Records shown section start

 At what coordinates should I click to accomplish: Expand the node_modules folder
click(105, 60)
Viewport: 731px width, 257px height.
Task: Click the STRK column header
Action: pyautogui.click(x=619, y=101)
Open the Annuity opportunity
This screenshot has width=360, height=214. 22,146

Records shown section end

What the exercise asks | Please print all the data again exactly as given.

Expected output |
 At what coordinates should I click to accomplish: Expand the node_modules folder
click(105, 60)
Viewport: 731px width, 257px height.
Task: Click the STRK column header
Action: pyautogui.click(x=619, y=101)
Open the Annuity opportunity
This screenshot has width=360, height=214. 22,146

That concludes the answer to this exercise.